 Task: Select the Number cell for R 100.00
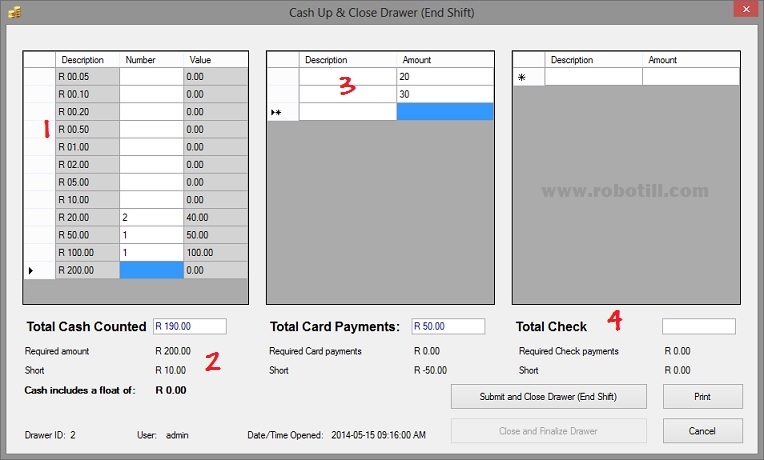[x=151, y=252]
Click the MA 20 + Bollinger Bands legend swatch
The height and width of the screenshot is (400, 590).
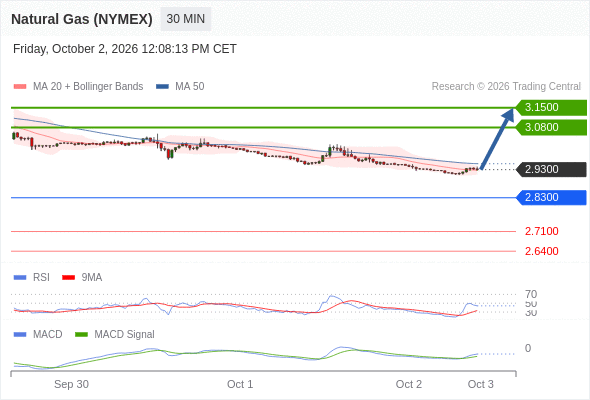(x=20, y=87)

....

* **TRY IT**:
From the first line to the last, repeat the material exactly, but drop the pictures.

* **EXERCISE OUTPUT**:
 Task: Select the Number cell for R 100.00
[x=151, y=252]
Click the MA 20 + Bollinger Bands legend swatch
The height and width of the screenshot is (400, 590).
(x=20, y=87)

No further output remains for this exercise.